(IVP; USA, 2009)
This is the first book I have read on kindle which was fun! If you didn’t know, you can get a free version of kindle for PC from Amazon which means books cost around 1/3 the price!
Deep Church is a thoughtful and useful critique of Emerging Church movements and the Traditional Churches which have spawned them, focusing on the US context. What was particularly interesting to me was that Belchers ‘third way’ seemed not much different from the kind of ‘classical christianity’ that many in the Anglican tradition might take for granted. (JB interacts with the ‘new ecumenism’ of Tom Oden, The Rebirth of Orthodoxy, to define this term.) Given that Belcher’s critique focuses on protestant traditions in America, it was really helpful to gain some perspective on the differences within the Emerging Church world wide. I felt that Emerging from an historical Anglican context differs from the US context Belcher is describing in a few significant ways: 1. it’s existing liturgical and sacramental practices; 2. stronger continuity of pre-modern Christianity through-out the Enlightenment era; 3. a more sophisticated expression of the reformed priority of scripture; 4. a habit of unifying fellowship with others in the denomination holding different perspectives which, when coupled with strong leadership in the hierarchy like it has in the UK, promotes experimentation with new forms or formats without fragmentation.
In a similar vein, it was helpful to reflect on JB’s three main groups in the emerging family – 1. relevants; 2. recontructionists; and 3. revisionists. Each of these groups have a different hermeneutic and a different relationship to the historical church. I am oversimplifying the book’s analysis when I say this, but it is particularly useful to distinguish the engagement with post-modernism in these distinctions. JB argues that much of the misunderstandings (and mistrust) between the emerging church and traditional church as a whole are derived from different interpretations of postmodernism, seen clearly in the debate around whether postmodernism is a cultural shift continuous or discontinuous with modernism as expressed in the Enlightenment. The term postmodernism is now used loosely in a wide variety of contexts to describe the fact that the western world has changed radically in the past half century. I would call these sociological (or socio-cultural) definitions. However, in philosophical and political terms postmodernism is referring to something much more specific – about ways of new ways knowing and thinking which are commonly grouped under the terms ‘relativism’ or ‘pluralism.’ The questions are around subjective and objective reality – in what way is the gospel a universal entity across time, space and relationships? It is easy to see how mistrust occurs if one conversation partner is assuming post-modernity is synonymous with subjective relativity and the other is using the term to refer to a cluster of cultural shifts! My own version of post-modernity is, unsurprisingly for a sociologist, a socio-cultural definition but it incorporates reference to the epistemological and hermeneutic shifts in response to the new global realities made possible by the technological revolution.

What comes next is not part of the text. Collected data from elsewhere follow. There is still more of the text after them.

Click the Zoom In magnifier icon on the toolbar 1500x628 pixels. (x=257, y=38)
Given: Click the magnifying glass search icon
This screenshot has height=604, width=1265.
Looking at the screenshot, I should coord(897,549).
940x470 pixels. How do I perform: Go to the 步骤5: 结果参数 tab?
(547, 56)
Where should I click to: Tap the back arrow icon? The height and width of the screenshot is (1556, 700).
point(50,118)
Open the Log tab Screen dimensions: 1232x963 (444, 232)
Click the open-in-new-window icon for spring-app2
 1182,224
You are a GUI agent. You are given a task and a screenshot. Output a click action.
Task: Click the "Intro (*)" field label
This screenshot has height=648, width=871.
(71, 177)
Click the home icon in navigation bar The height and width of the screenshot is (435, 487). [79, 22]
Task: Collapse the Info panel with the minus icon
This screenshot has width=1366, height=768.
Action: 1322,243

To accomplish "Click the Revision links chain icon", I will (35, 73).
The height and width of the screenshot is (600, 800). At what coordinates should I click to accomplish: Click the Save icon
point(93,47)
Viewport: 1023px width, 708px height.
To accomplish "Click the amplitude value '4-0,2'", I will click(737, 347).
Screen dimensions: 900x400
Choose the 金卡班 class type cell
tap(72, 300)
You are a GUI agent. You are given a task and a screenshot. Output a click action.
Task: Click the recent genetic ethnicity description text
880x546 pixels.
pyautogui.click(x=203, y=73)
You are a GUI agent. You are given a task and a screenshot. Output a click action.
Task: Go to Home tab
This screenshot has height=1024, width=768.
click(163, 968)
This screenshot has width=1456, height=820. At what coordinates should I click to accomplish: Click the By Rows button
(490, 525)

A second thread of insight that I gained from reading Deep Church was incidental to the book itself. JB has quite a good discussion on the debate about ‘bounded set’ ways of being:doing verses ‘centered set’ ways of being:doing – a model made familiar to many in Australia through Al Hirsh, Mike Frost and the Forge network. (If you’re unfamiliar with these terms check out M Frost & A Hirsch, The Shaping of Things to Come: Innovation and Mission for the 21st-centrury (Peabody, Mass.: Hendrickson, 2003)). In a centered set model, individuals are drawn to the central gathering point (eg. Jesus) by virtue of their own desires for connection rather than by virtue of rule or role. Anyone who is turning towards Jesus is welcome in the community. JB proposes that, in order to retain objective tenants of gospel belief, a gospel community must maintain an ‘inner circle’ of belonging. A circle of people who will maintain the truth and subscribe to the high standards of living prescribed by the gospel. This is a problematic notion for relational community – how does one not prevent an ‘us and them’ if there is an inner circle of membership?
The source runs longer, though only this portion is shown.